I'm running Windows 10 on my machine and have grand plans for it. A fiver will get me hooked up to the current 22"screen and a 17" screen - which is how I like to work; on two screen and one staying for output while you work on the other. The first purchase will be an SSD - a Crucial MX100 under £50 and giving me an Acronis license that I badly want and which will help elsewhere. While waiting for that I am trying to overclock it (since apparently these chips are fab for doing that though you either need to fool the Dell into changing the chip recognition or use SetFSB to get some speed). And then later I'll need a 1TB drive because my external Lacie of the same size (with its usual blown power supply, and now running off the PSU of another Dell) is starting to be used too much as an everyday disk rather than as a fallback.

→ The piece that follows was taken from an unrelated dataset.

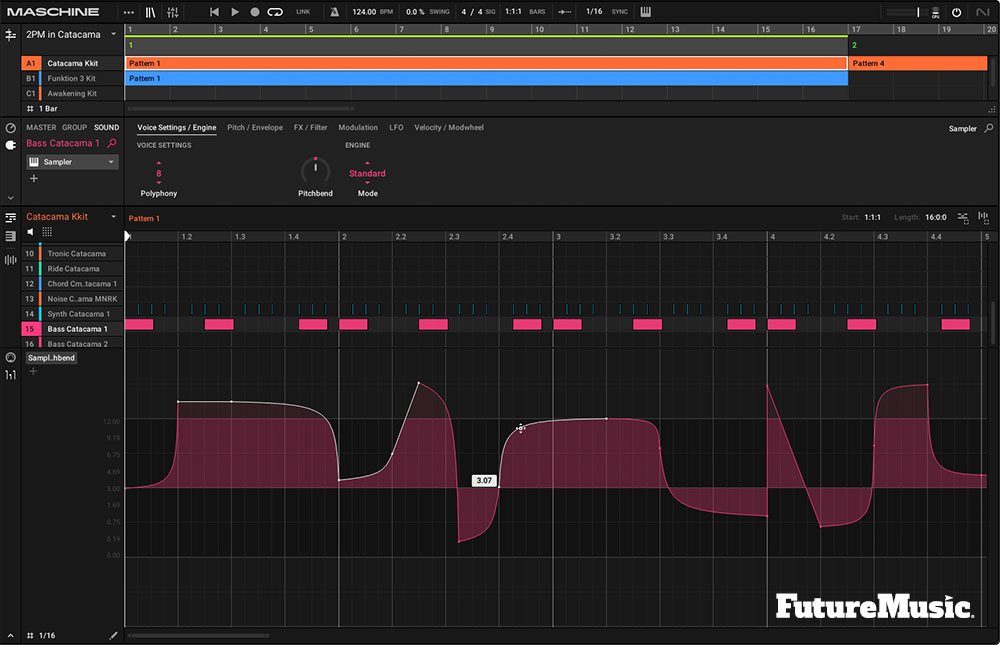Enable LINK in the transport bar
This screenshot has width=1000, height=645.
coord(302,11)
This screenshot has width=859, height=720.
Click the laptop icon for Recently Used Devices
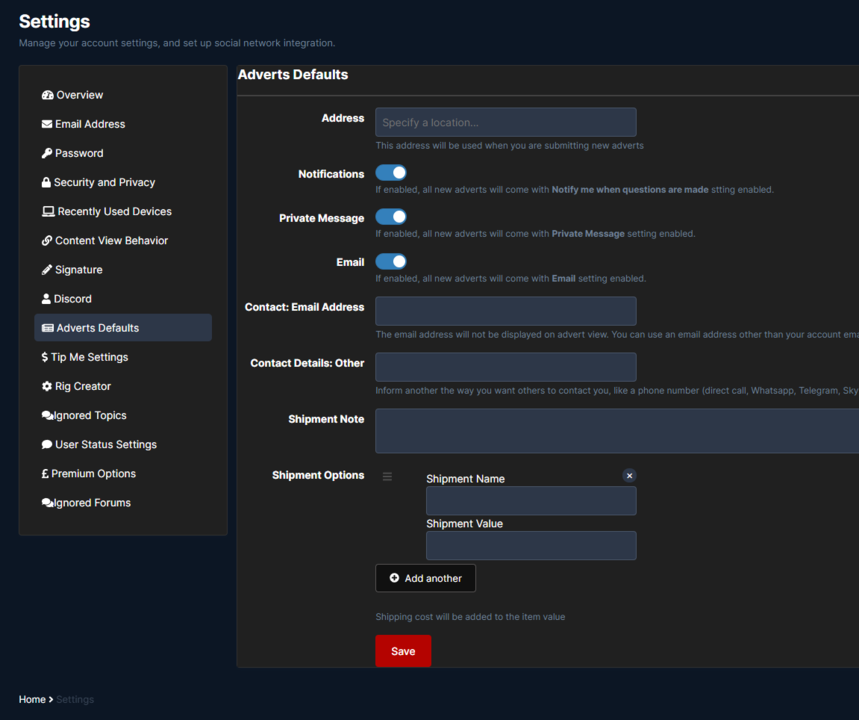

You will be thrilled to hear that these machines can apparently take 16GB or RAM. I know this just because someone said on the Dell site that they are running 12GB. The extra 8GB, for me, isn't cheap but it is part of my plans to have various levels of cache. Fancy/Primo cache to begin with, while I just have 6GB of RAM (or which the 2x1GB are Crucial sticks at 667 - the others Hyundai at 800). Then a Ramdisk separate from that, for Chrome and Opera because my habit is to have 30 tabs open,, so SoftPerfect can do that. Then finally, before the SSD arrives, I'm going to play around with ReadyBoost (assuming it's available in Win 10 Tech preview).

I'd be very interested to hear a critique of my intended course from people that know better than me. It's a very long time since I could say that I was at the leading edge of what was going on in computers. I will first of all say that I think you have got yourself a cracking machine and it seems to me, in my couple of weeks of ownership, that it is pretty hard to match economically, even today. Either of our chips are in the £50-£70 region by themselves and, for all their limitations I am grudgingly appreciating what Dell did (maybe still does) with these machines. I have an early MacBook, a later Satellite Pro, and a Dimension that this is taking over from that I bought new. This is by a margin the clear and outright winner.

And for those that think it is still not that economical I'll just point out that I paid £15.50 for it on eBay. (Sure, it wasn't very well listed - and I expected it to have a Core2Duo - but add £50 t the price and it's still a bargain.) Do please let me know what you end up doing, and what your thoughts are on this equivalent of a hot-hatch classic car.
 
On a more objective level I meant to mention that my chip already got a benchmark of 4300 using a download of Passmark, unclocked and untouched. The Q9650 should do significantly better. (For fairness, I should also say that around, I think, 3D graphics the machine scored about 18 where others had a mean in the thousands, so it's not all perfect, though I'm not yet using the card available even). The fact is that it is only a factor of 3 until one gets into the $1000 nominal region (it's a shame they don't do completely current prices in a second column), and a factor of four before we we get right outside the band of what is reasonable to spend in anything other that an IT professional capacity.

A question I wouldn't mind knowing the answer to is "What is the next best bargain up, that has power and value, using better RAM, USB 3.0. SATA3 and that really will make a machine that will last as long as this one has?" 2007/8 is when this came out - right in the middle of Vista. That's not bad to make it valid on a Win 10 preview with only 3 drivers not showing as understood. And two of those are parallel and serial ports, IIRC. Maybe the other is the video card, but the setup in the machine is that you use one and lose the other, so that may not even be fair. Incidentally Win 10 has proved pretty good so far; very clean and nothing that actually falls down, though the Start button can be annoyingly slow from time to time.